Serge, James and Patrick brought the saw horses, the counter top and the plucker up to the concrete area by the back door. Jason hooked up the hose and organized the children in rooster round up. I don't know exactly how many kids were on rooster round up, but by the end of the afternoon we were minus 28 (birds, not kids) on the farm and that is a very good thing. Patrick and James did the dispatching. Serge, Jason and I scalded, plucked and eviscerated. Maggie and Rachel cooked snacks and venison stew for supper (thanks to venison from the Nunnallys.) Rose (sick with a cold) kept the fires going. Thomas split firewood and gathered up trash.

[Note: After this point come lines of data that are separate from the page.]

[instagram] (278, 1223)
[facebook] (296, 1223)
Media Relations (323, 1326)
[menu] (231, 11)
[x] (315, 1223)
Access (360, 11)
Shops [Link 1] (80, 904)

I believe I read somewhere that the temperatures were supposed to read high forties in our valley, but they didn't make it above the thirties.

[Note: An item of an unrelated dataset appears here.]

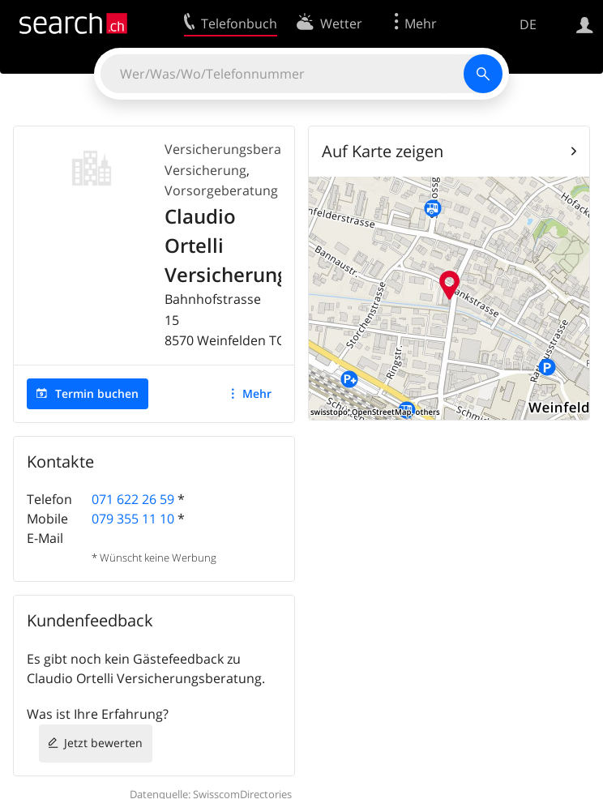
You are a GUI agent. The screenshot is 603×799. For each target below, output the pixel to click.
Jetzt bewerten (103, 742)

Nevermind, we decided that even with frozen toes, it is better to process poultry in cold weather compared to burning sun, humidity and flies.

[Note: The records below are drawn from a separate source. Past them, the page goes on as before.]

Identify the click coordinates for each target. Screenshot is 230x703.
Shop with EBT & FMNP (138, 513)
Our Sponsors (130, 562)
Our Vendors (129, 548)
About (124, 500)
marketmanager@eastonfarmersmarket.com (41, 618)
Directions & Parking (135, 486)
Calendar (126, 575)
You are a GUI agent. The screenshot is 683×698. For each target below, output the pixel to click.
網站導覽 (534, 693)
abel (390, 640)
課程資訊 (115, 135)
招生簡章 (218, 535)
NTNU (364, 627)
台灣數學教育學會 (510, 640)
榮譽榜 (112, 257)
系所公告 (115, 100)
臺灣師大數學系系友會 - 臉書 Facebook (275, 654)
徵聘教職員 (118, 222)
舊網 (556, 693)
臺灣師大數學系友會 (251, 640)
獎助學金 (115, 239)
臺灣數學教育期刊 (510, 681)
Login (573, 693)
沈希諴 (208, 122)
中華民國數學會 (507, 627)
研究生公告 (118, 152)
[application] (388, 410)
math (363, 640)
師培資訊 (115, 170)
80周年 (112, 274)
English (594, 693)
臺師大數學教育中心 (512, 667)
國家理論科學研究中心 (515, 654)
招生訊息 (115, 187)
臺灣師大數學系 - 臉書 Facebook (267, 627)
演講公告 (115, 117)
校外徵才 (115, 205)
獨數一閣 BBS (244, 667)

Farm work requires teamwork and all that teamwork does amazing things for friendships.
You have to keep your sense of humor when you make a wrong move and everyone sees murky yellow pasty fluids splatter all over your face.
"Ew. It's in your hair," grimaced one of the guys.
Jokes are shared, stories are shared.
Butchering chickens is not one of my favorite farm chores. I most certainly do not want to raise chickens as the cornerstone of our farm enterprise. Even so, butchering chickens with our friends is a pretty amazing part of our community life. Even with the temperamental whizbang plucker, the variable weather and the blood and guts.
There is something pretty magical about seeing the seven and nine year olds racing around with the thirteen and almost fifteen year old, doing something that is so vital to our family life. All working together to harvest food that will provide months of soups and curries for our family and our friends. They know that the future pot of soup required constant care and watch as they brooded the chicks we got from the post office and from our own chickens offsprings and from other friend's handmedowns. Those chicks that started out as teeny little fluff balls grew and required food and grass and space to run around. These guys had acres to explore!
Today's work was just the final punctuation of a long haul in animal care. Well, I guess the day each bird gets transformed into a delicious meal will actually be the final punctuation. The feathers and offal will be transformed into fertile soil. The blood that was shed will feed the cherry tree. The gizzards and other organs will be enjoyed occasionally by our dogs and cats.
As we lit the Advent candles at supper and Thomas read the scripture from Mark, I was thankful. Perhaps this afternoon was a perfect illustration of Emmanuel. God with us. With us in the lowly tasks, in the form of dear friends who love us.